Example: During your snack or lunch break, open up an app-based mobile game and keep your brain stimulated.
3. Take advantage of analytical tools.
You can also try incorporating analytical learning tools into your everyday routine. There are so many different types of tools out there that could be helpful. The best way to go would be to do a quick search for analytical or critical thinking tools that have to do with a specific area of your life you want to improve.
Example: The money management application and tracker Mint helps users analyze and understand their budgets and spending scenarios. Using this app regularly could help you learn how to analyze risk in terms of investment and spending.
4. Enjoy some podcasts.
When you’re commuting to school or driving elsewhere, you can spend some of the free time enjoying a podcast or two to keep your brain active. Upping your critical thinking ability while you’re driving is a popular activity for a lot of people. You could listen to a variety of podcasts that focus specifically on improving critical thinking or simply podcasts that are thought-provoking.
Example: On your way to or from class or a study session, listen to a TED Talk podcast.
5. Amp up your independent research abilities.

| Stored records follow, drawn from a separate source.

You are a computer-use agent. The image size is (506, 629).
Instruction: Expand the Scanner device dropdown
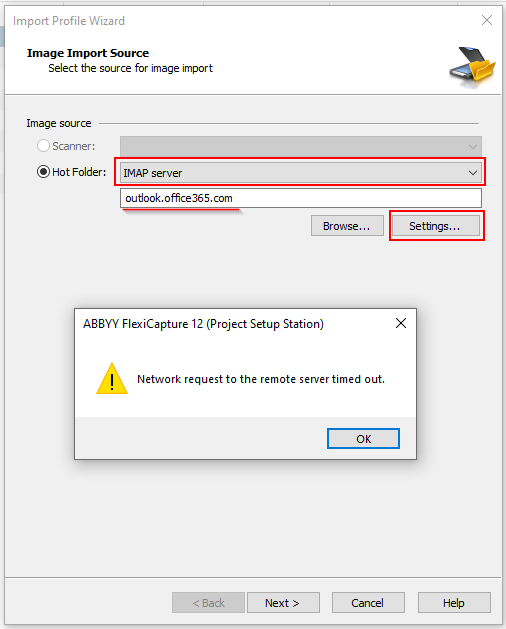[301, 146]
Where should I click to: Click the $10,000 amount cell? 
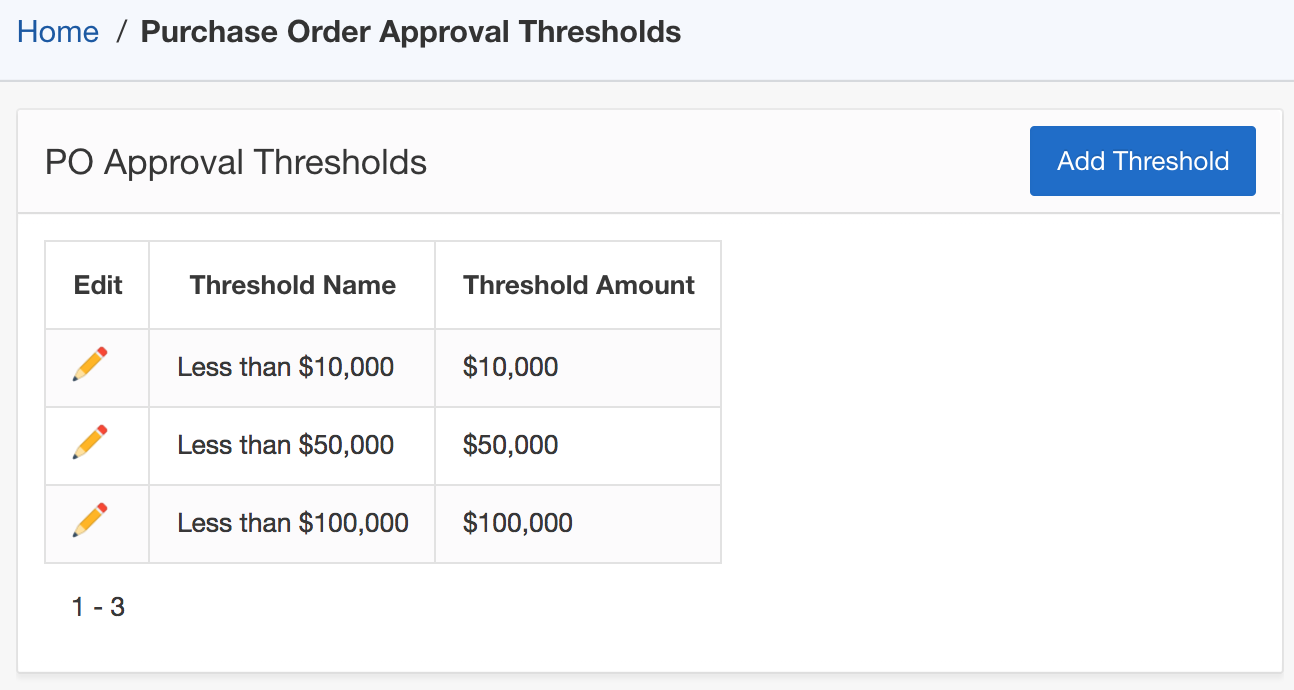click(510, 367)
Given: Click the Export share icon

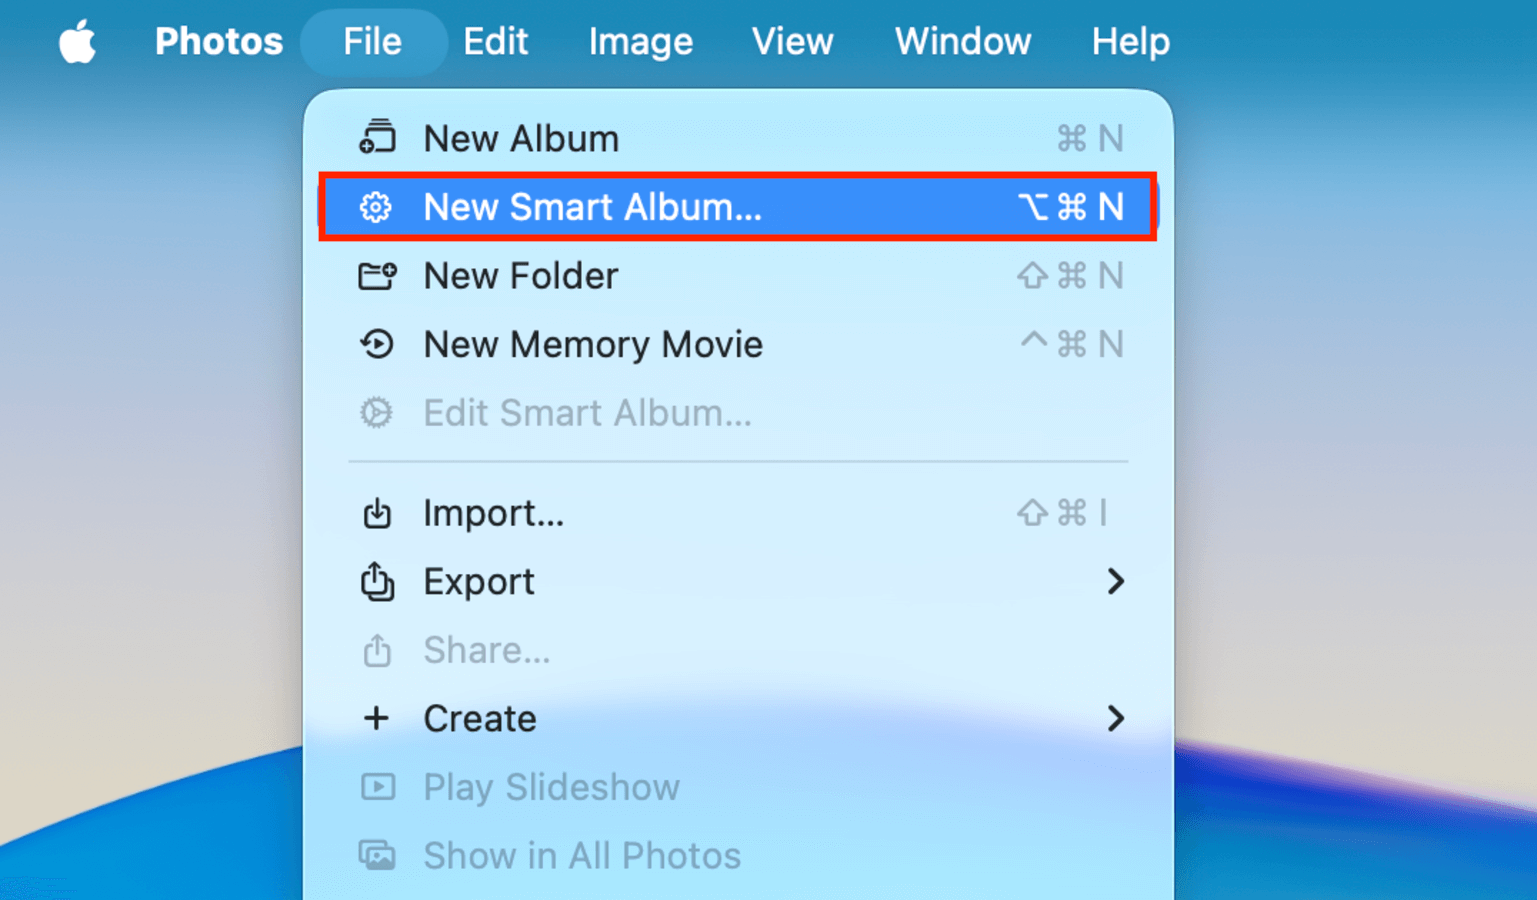Looking at the screenshot, I should tap(377, 581).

Being able to research is not only a key part of being able to think critically, but it will also be necessary when you begin studying for the bar exam. Being able to independently research will make it easier to compare arguments, understand facts and figures as they are presented without much context, and discern a reputable source from a non-reputable source. This is where your analytical skills will come the most in handy in the future, especially in the legal field. But if you really want to increase your analytical ability in order to perform better on the bar exam, the most practical approach you’ll need to take is to improve your ability to research.

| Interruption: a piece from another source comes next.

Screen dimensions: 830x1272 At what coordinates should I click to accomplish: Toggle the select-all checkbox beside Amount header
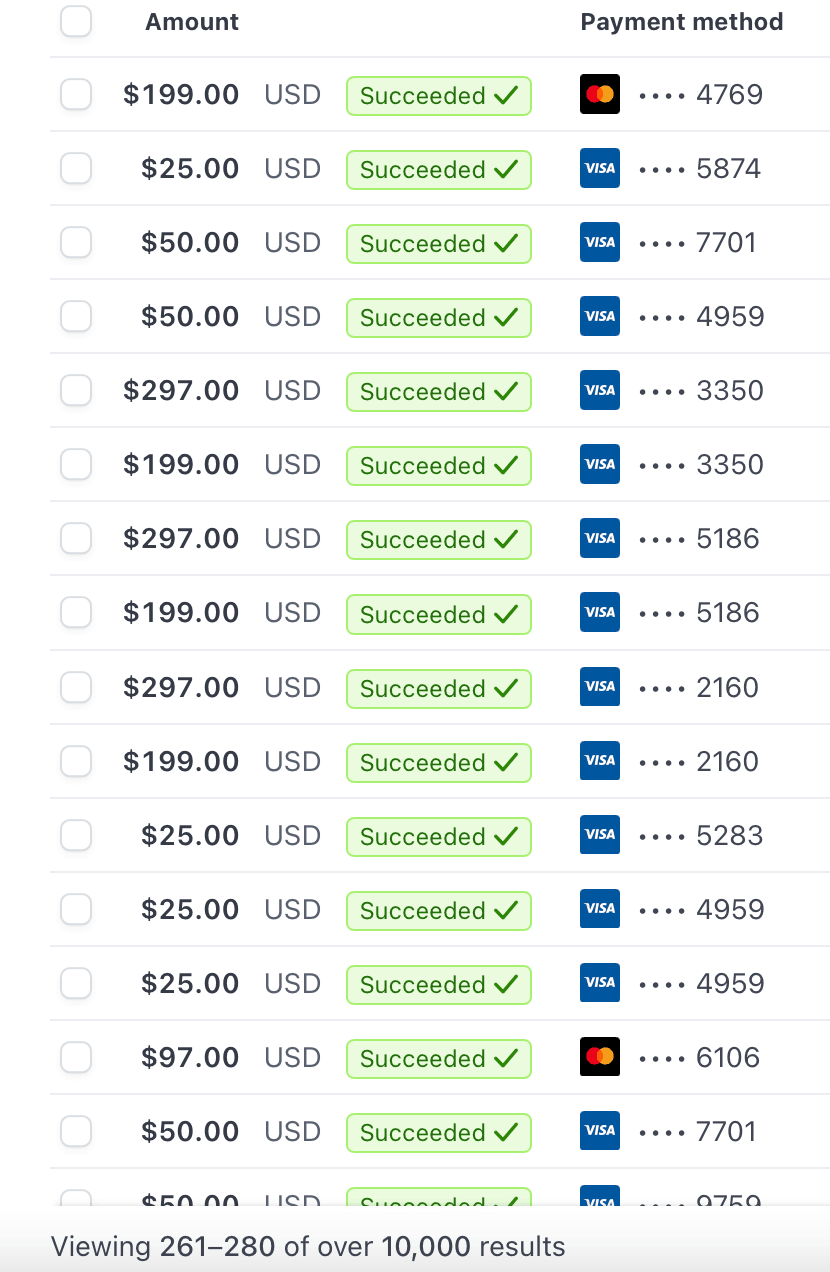pyautogui.click(x=76, y=22)
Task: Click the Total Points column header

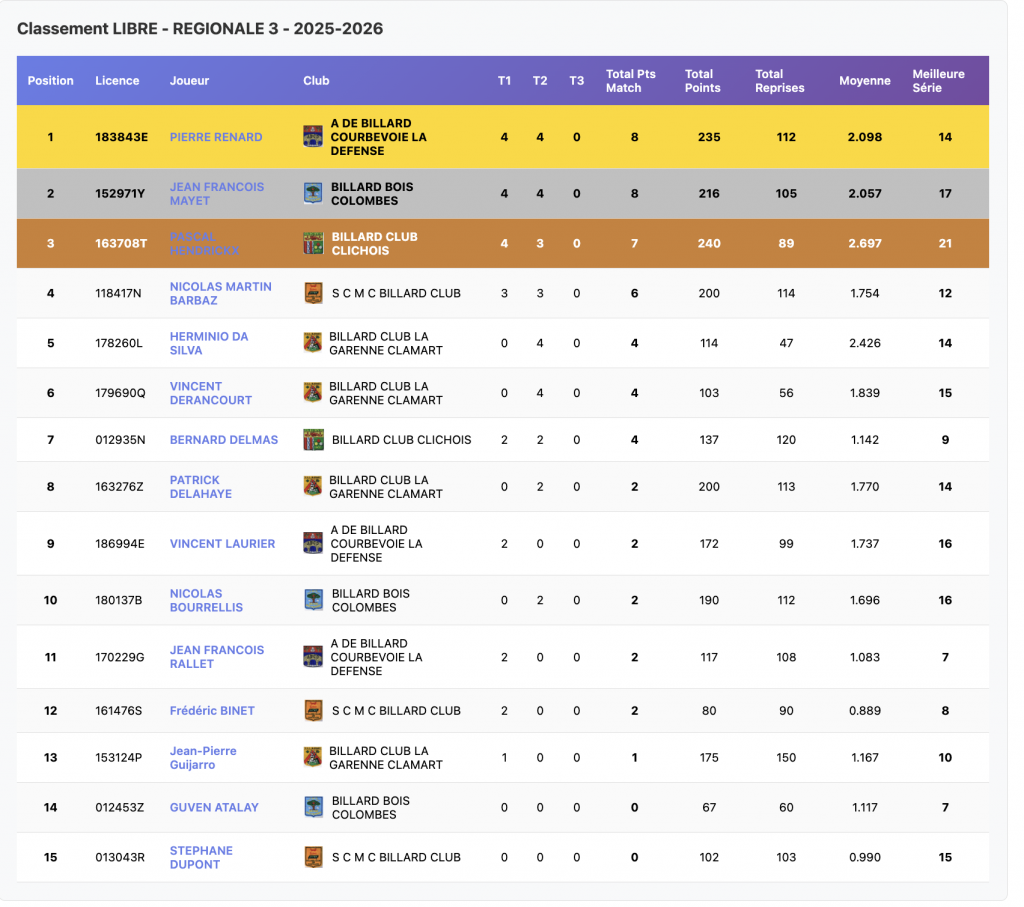Action: point(702,81)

Example: Improve your ability to develop a powerful eye for unsubstantiated claims in your research by reading self-help books such as “Research Design: Qualitative, Quantitative, and Mixed Methods Approaches” by J. David Creswell.
6. Always ask questions.
Law school is much more rushed and formal than your undergraduate classes. It certainly makes sense why– law school is condensed into three years of highly intense and very competitive coursework. Because of this, many students feel like they can’t ask their teachers questions. While it’s true that some law professors may be difficult to approach in terms of asking questions, some are very open to a dialogue-based teaching approach. Just as well, every law student should also take the time to find a mentor, specifically someone who has been working in law for quite a while. Asking questions is the most basic human way to increase one’s analytical and critical thinking skills.
Example: Compile the three most difficult aspects of your bar exam that you just cannot figure out, and have a question fire-off session with your mentor.